→ Exercise instructions
Retype, word for word, the line holding "Image resolution: width=539" and every line below it to the end of the listing. Leave out the pictures.
= Beginning of Section =
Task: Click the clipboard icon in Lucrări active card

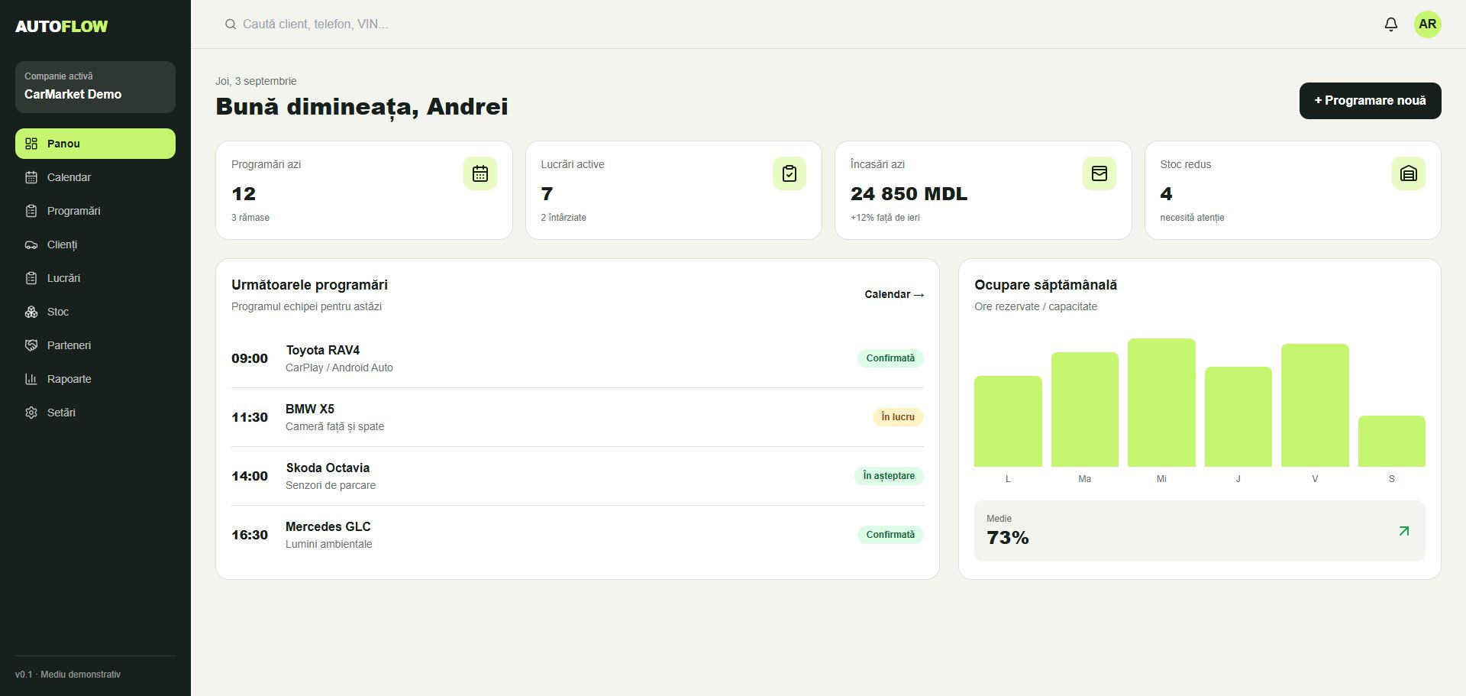Action: click(x=790, y=173)
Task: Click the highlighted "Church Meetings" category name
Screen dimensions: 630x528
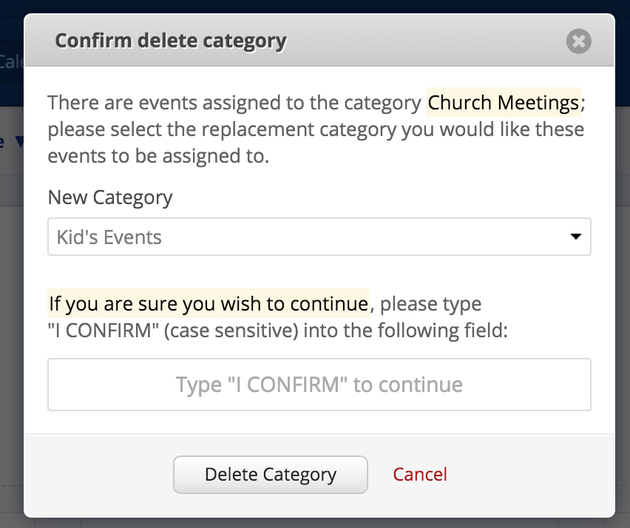Action: point(504,102)
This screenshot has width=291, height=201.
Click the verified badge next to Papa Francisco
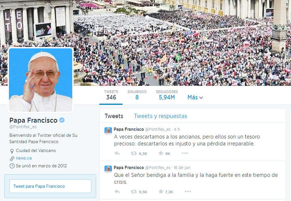pos(62,120)
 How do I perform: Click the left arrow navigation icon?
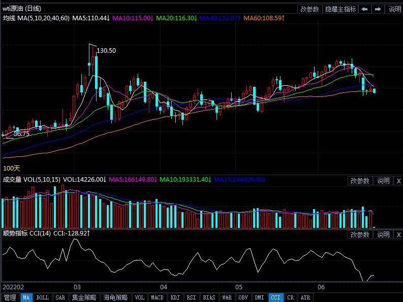pos(365,9)
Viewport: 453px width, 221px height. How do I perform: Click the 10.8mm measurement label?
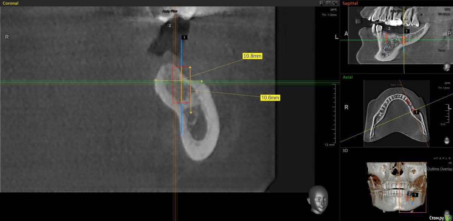coord(252,56)

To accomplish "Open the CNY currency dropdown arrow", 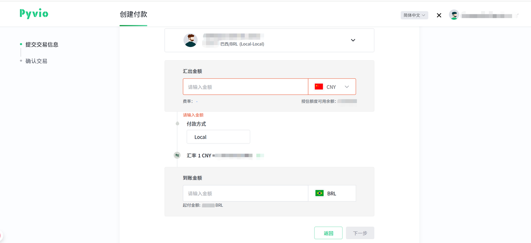I will click(x=347, y=87).
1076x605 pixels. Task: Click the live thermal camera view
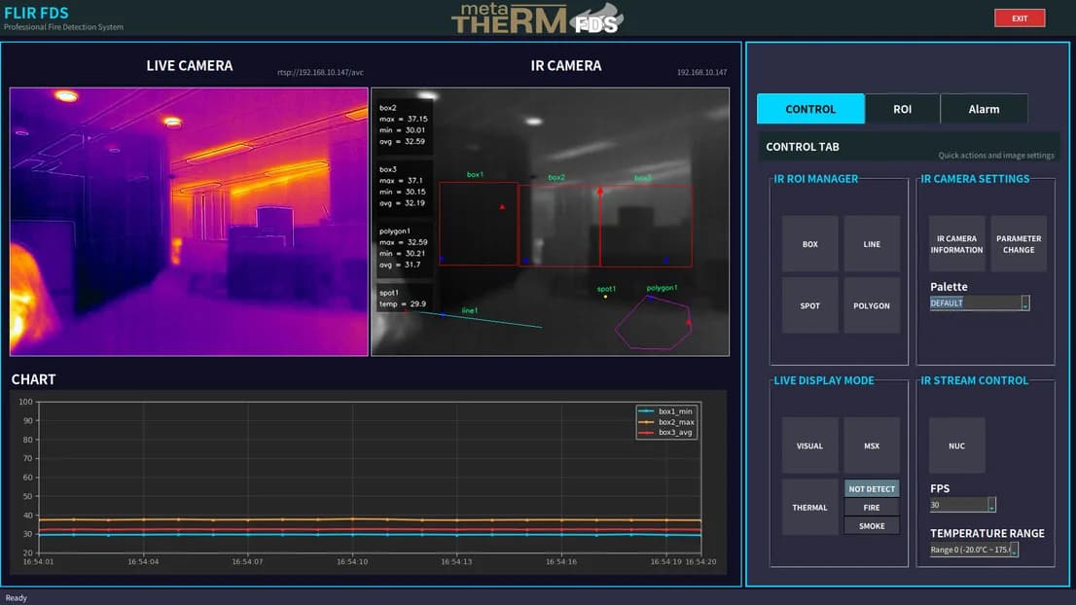(x=189, y=221)
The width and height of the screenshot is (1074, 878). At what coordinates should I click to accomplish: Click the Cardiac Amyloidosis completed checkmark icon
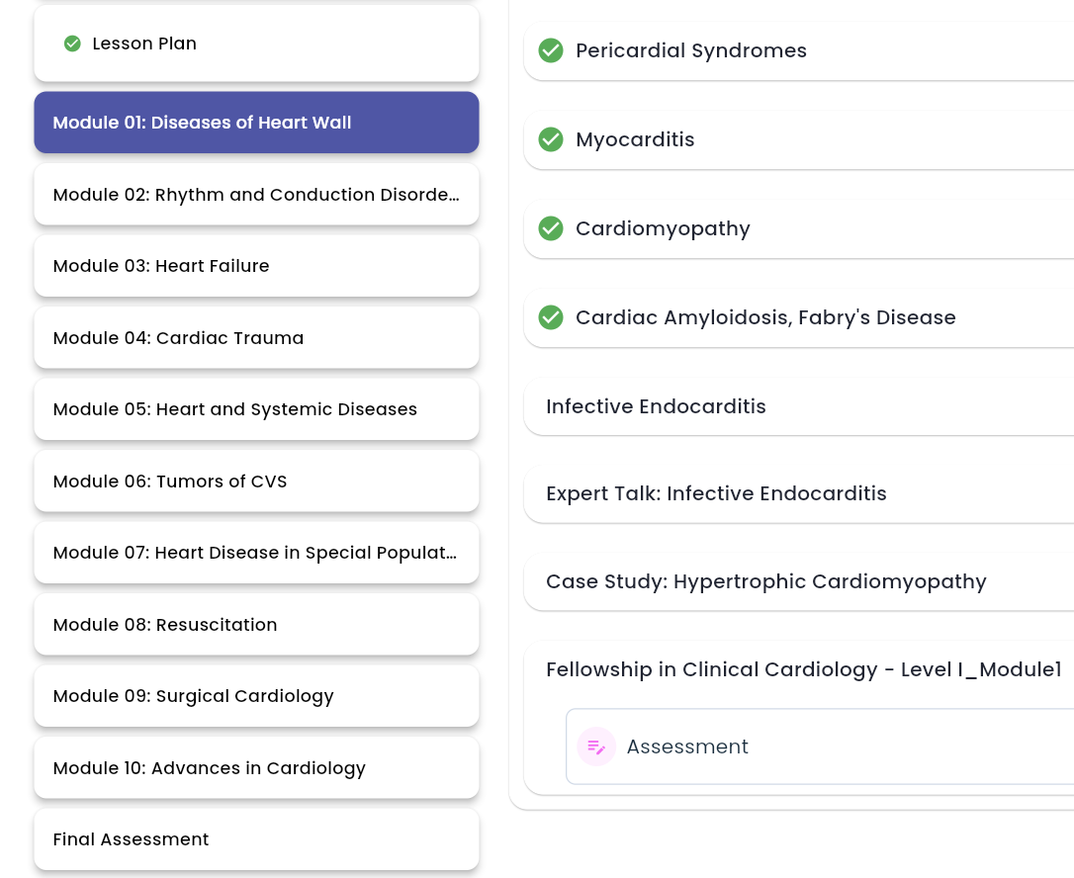click(x=551, y=317)
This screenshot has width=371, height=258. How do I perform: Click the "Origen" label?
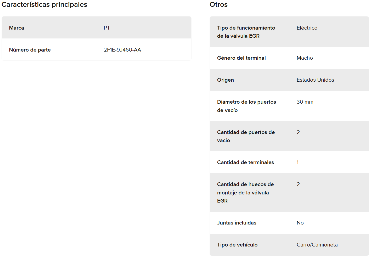coord(225,80)
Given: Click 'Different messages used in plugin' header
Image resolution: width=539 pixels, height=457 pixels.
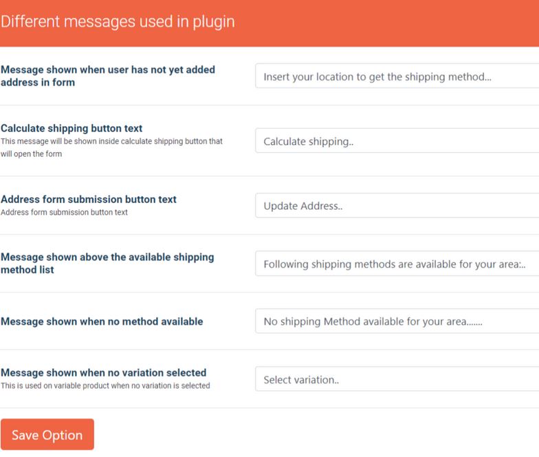Looking at the screenshot, I should point(118,22).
= End of Section =
→ Completed exercise
Image resolution: width=539 pixels, height=457 pixels.
Looking at the screenshot, I should point(118,22).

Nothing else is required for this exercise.